私は期待しながら雲呑ひとつを掴み、口へと運んだ。

…ん‼

 あ~、その瞬間、私は幸せを感じた。

 世の中に、まだこんな美味しいものがあったのかー! 

 
 そう、これが生きていて良かったと思える瞬間でもある。こういう出会いは、そうそうあるものではない。もちろん、普段から美味しいと思う食べ物はたくさんある。だが、これほど幸せを堪能させてくれる1品に出会うのは、何年かに1度、いや10年だか20年に出会うかどうかのものだ。それほど、私を魅了させるのだ。

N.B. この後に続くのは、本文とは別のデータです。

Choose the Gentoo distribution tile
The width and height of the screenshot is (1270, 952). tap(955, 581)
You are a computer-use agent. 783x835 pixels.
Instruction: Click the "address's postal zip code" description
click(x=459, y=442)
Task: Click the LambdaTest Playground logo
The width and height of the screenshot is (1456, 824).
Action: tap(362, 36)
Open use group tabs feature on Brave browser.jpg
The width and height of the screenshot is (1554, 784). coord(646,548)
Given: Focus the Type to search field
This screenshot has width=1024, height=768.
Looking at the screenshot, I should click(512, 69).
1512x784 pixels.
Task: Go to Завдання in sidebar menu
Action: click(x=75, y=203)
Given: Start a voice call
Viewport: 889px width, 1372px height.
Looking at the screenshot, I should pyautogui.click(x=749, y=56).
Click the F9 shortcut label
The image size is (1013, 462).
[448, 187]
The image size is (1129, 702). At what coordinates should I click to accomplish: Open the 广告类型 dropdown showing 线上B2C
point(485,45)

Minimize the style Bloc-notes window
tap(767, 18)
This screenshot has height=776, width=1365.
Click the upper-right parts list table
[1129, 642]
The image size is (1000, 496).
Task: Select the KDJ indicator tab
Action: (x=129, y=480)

 だが、こういう1品に限って、同じものを食べることさえ難しい時が多い。遠くて、なかなか行けないとか、既にその店がなくなってしまったりしているからだ。そして、気持ちだけがそこに執着してしまうことになる。


 食べたい、食べたい、食べたい! 

すぐにでも食べに行きたい! こちらから一方的にラブコールを送っている気がする。まるで片思いのようだ。